• Requirement
Nothing past the line containing "You are a computer-use agent. This" belongs in the output. Copy exactly every line of the data below from the first up to and including it.

(Saved data entries)
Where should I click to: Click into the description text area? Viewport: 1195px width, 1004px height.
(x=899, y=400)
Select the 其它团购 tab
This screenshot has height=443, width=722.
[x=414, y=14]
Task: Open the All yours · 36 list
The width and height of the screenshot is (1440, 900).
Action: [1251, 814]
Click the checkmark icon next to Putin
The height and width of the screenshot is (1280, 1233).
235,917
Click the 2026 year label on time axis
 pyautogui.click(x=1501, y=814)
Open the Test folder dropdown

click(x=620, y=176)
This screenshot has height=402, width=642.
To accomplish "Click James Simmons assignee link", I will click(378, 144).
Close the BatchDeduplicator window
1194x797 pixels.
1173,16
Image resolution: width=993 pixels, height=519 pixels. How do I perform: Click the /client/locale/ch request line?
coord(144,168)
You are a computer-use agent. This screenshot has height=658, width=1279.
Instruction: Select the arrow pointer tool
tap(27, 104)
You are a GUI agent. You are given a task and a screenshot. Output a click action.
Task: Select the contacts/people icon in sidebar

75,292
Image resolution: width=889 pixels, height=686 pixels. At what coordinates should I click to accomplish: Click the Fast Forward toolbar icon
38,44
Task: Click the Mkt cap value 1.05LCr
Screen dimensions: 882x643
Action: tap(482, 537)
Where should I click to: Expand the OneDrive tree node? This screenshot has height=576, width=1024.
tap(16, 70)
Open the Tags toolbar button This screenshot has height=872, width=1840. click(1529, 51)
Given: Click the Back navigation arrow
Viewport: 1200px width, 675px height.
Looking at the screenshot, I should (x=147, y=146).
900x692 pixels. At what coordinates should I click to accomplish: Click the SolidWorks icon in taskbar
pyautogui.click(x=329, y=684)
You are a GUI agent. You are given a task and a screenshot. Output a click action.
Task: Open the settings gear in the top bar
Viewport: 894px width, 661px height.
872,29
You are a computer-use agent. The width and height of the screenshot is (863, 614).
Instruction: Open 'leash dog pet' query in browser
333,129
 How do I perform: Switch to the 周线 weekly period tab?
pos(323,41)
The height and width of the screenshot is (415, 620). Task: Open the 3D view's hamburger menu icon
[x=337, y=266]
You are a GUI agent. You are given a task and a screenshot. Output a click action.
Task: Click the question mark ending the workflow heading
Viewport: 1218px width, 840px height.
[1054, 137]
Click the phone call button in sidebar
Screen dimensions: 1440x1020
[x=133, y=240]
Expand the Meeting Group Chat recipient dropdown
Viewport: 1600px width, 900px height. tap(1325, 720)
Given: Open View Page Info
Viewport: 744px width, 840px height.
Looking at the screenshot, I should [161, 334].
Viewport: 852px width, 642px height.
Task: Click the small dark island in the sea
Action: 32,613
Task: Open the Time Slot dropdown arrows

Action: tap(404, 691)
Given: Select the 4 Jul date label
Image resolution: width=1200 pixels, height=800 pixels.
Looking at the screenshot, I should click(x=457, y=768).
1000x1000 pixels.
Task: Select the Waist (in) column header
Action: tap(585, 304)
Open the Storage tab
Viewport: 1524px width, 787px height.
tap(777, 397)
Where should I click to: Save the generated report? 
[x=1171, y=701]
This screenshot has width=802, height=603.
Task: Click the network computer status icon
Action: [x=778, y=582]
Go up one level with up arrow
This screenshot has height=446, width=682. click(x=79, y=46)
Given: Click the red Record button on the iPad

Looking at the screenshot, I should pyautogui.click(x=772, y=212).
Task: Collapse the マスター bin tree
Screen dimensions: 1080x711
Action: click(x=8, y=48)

• Output for this task
Where should I click to: Click into the description text area? Viewport: 1195px width, 1004px height.
(x=899, y=400)
Select the 其它团购 tab
This screenshot has height=443, width=722.
[x=414, y=14]
Task: Open the All yours · 36 list
The width and height of the screenshot is (1440, 900).
Action: [1251, 814]
Click the checkmark icon next to Putin
The height and width of the screenshot is (1280, 1233).
235,917
Click the 2026 year label on time axis
 pyautogui.click(x=1501, y=814)
Open the Test folder dropdown

click(x=620, y=176)
This screenshot has height=402, width=642.
To accomplish "Click James Simmons assignee link", I will click(378, 144).
Close the BatchDeduplicator window
1194x797 pixels.
1173,16
Image resolution: width=993 pixels, height=519 pixels. How do I perform: Click the /client/locale/ch request line?
coord(144,168)
You are a computer-use agent. This screenshot has height=658, width=1279.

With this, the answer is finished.